## [Work to be completed]
Copy the forum post below about the mdrun settings and error, word for word and in full.

While configuring and make mdrun / make install-mdrun no errors came
up.
Is there some issue with threading or mpi?
If someone has a clue please give me a hint.
integrator = md
dt = 0.004
nsteps = 25000000
nstxout = 0
nstvout = 0
nstlog = 250000
nstenergy = 250000
nstxtcout = 12500
xtc_grps = protein
energygrps = protein non-protein
nstlist = 2
ns_type = grid
rlist = 0.9
coulombtype = PME
rcoulomb = 0.9
fourierspacing = 0.12
pme_order = 4
ewald_rtol = 1e-5
rvdw = 0.9
pbc = xyz
periodic_molecules = yes
tcoupl = nose-hoover
nsttcouple = 1
tc-grps = protein non-protein
tau_t = 0.1 0.1
ref_t = 310 310
Pcoupl = no
gen_vel = yes
gen_temp = 310
gen_seed = 173529
constraints = all-bonds
Error:
Getting Loaded...
Reading file full031K_mdrun_ions.tpr, VERSION 4.5.3 (single precision)
Loaded with Money
NOTE: The load imbalance in PME FFT and solve is 48%.

Saved data entries
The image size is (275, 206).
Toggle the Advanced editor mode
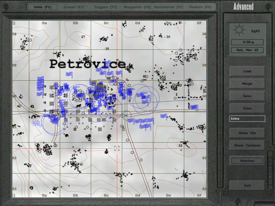pos(243,6)
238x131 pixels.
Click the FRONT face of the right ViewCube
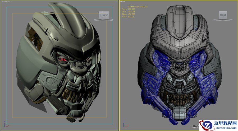pos(223,15)
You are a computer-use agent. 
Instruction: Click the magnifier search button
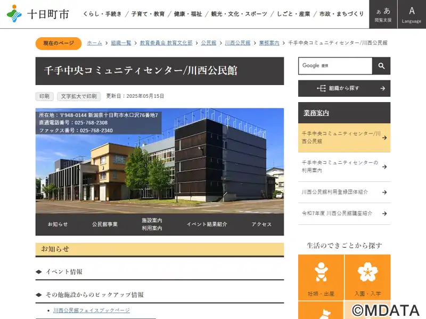point(381,66)
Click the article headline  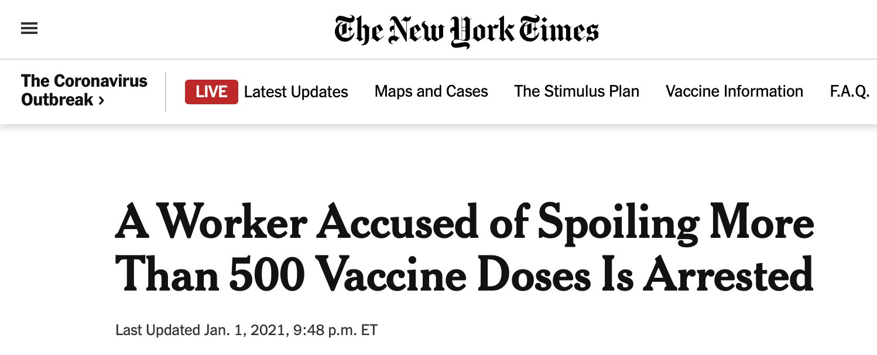(x=464, y=248)
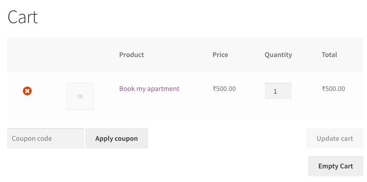The image size is (367, 182).
Task: Click the Update cart button
Action: 335,138
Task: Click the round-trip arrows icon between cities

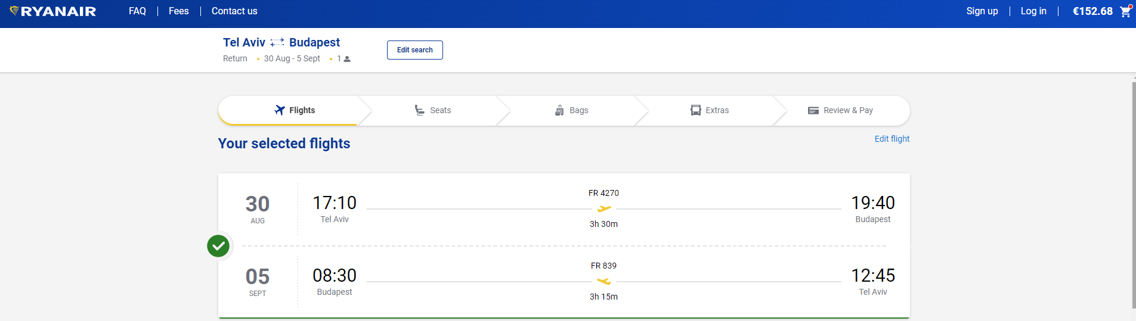Action: [277, 42]
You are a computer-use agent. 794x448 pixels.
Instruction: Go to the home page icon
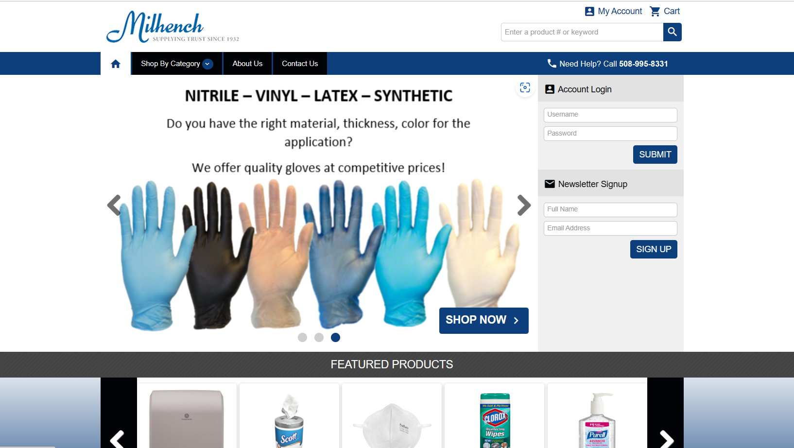116,64
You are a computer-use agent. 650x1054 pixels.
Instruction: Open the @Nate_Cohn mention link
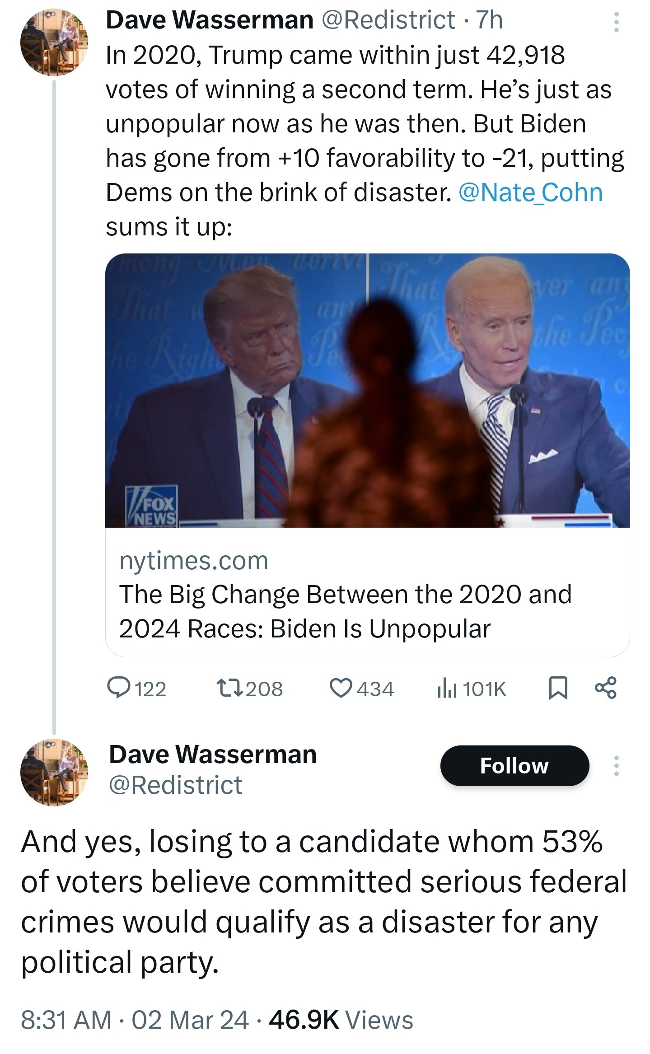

## [Result of this exercise]
While configuring and make mdrun / make install-mdrun no errors came
up.
Is there some issue with threading or mpi?
If someone has a clue please give me a hint.
integrator = md
dt = 0.004
nsteps = 25000000
nstxout = 0
nstvout = 0
nstlog = 250000
nstenergy = 250000
nstxtcout = 12500
xtc_grps = protein
energygrps = protein non-protein
nstlist = 2
ns_type = grid
rlist = 0.9
coulombtype = PME
rcoulomb = 0.9
fourierspacing = 0.12
pme_order = 4
ewald_rtol = 1e-5
rvdw = 0.9
pbc = xyz
periodic_molecules = yes
tcoupl = nose-hoover
nsttcouple = 1
tc-grps = protein non-protein
tau_t = 0.1 0.1
ref_t = 310 310
Pcoupl = no
gen_vel = yes
gen_temp = 310
gen_seed = 173529
constraints = all-bonds
Error:
Getting Loaded...
Reading file full031K_mdrun_ions.tpr, VERSION 4.5.3 (single precision)
Loaded with Money
NOTE: The load imbalance in PME FFT and solve is 48%.